Eglises d'Asie

Qinghai : les forces de l’ordre écrasent une manifestation des musulmans de la minorité Hui en prenant d’assaut la mosquée de Xining

Publié le 18/03/2010




Pour mettre fin aux manifestations musulmanes qui se poursuivaient depuis cinq semaines dans la province de Qinghai, en Chine de l’ouest, des forces de la police et de l’armée ont pris d’assaut la grande mosquée de Dongguan à Xining, le 7 octobre 1993. Au cours des journées précédentes, des dizaines de milliers de manifestants étaient descendus dans la rue. Certains avaient attaqué des postes de police, brûlé des véhicules. Ils occupaient la plupart des mosquées de Xining, ville de 700 000 habitants au coeur d’une province à forte population musulmane. Le mouvement menaçant de s’étendre, la police réussit à disperser les musulmans venus en foule à la gare de chemin de fer et au départ des autocars dans l’intention d’aller manifester à Pékin.

L’information donnée par le bulletin du 15 octobre 1993 de l’agence Chine nouvelle mentionne que “les organes de la sécurité publique de Xining ont pris des mesures légales de coercition à l’égard des responsables des atteintes à la loiAu dire d’un fonctionnaire de la sécurité, ce qu’il appelle “l’incident du 7 octobre” a fait au moins deux douzaines de blessés tant du côté des musulmans de la minorité Hui que dans les rangs des forces de l’ordre. La police n’a pu arrêter qu’une partie des meneurs de l’insurrection, dont un représentant de la chambre provinciale.

Le mouvement avait commencé au mois d’août quand des musulmans de la minorité ethnique des Hui (qui sont près de neuf millions en Chine) se mirent à protester, de façon pacifique, contre un livre jugé injurieux pour l’islam parce qu’il montrait un cochon à côté d’un musulman chinois en prière (2). Les autorités locales qui avaient autorisé la campagne de protestation s’empressèrent d’interdire le livre. Mais en septembre, le gouvernement central ayant rappelé que les manifestations de ce genre étaient interdites, les autorités de Xining déclarèrent illégal leur comité d’organisation et tentèrent de disperser les manifestants. La tension ne cessa de monter jusqu’à l’assaut du 7 octobre.

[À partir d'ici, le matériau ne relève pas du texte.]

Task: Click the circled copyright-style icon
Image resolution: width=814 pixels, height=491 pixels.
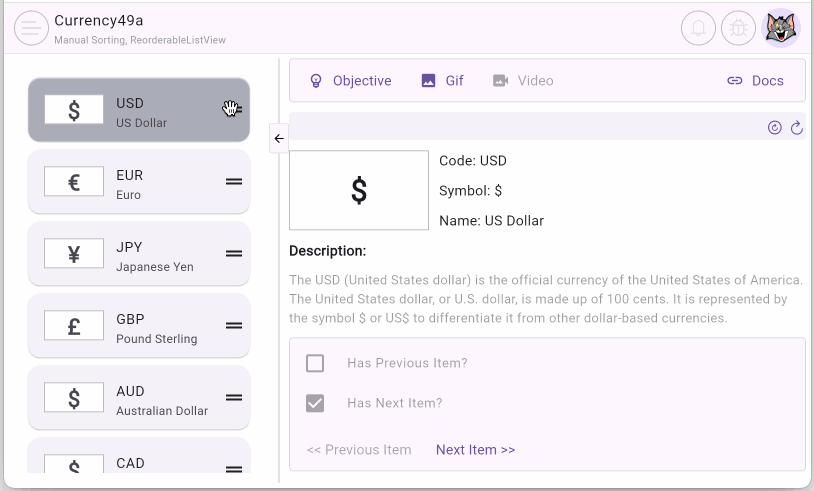Action: [774, 127]
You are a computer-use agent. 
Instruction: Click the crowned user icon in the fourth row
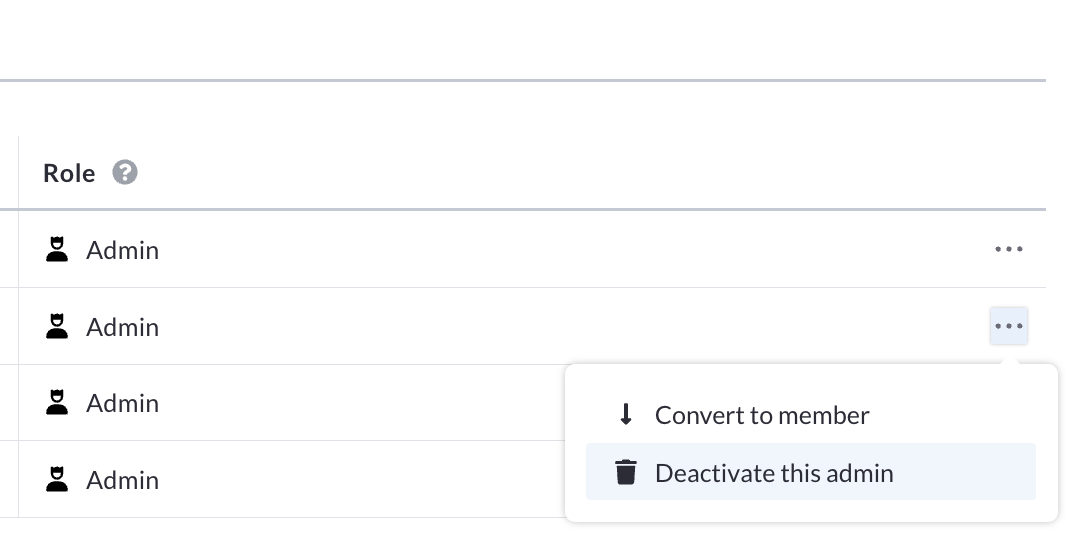tap(57, 479)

Certains témoins n’ont vu là qu’une réaction des autorités contre un désordre qui tournait au chaos. Pour Kheng Qinglu, ingénieur de Xining interviewé à Pékin, “plus les Hui ont semé le trouble, plus les démonstrations sont devenues violentes; c’était le désordre dans la ville, dans les entreprises, dans les services…” Mais selon un universitaire chinois musulman, “si cette répression permet au pouvoir de contrôler de nouveau la situation pendant un mois ou deux, peut-être plus longtemps, tôt ou tard les protestations éclateront de nouveau. Car la publication du livre qui a offensé les musulmans n’a été qu’une étincelle. Ce qui s’est manifesté, c’est un trop-plein de colère à l’égard de ce qui est ressenti dans la région comme des décennies d’oppression exercée par les autorités chinoises appartenant à la majorité Han. Même si le niveau de vie s’est élevé dans le Qinghai et dans les autres provinces de l’ouest, les musulmans restent traités comme des citoyens de second rang. La seule voie de progrès qui leur est ouverte est de devenir comme les Han” (3).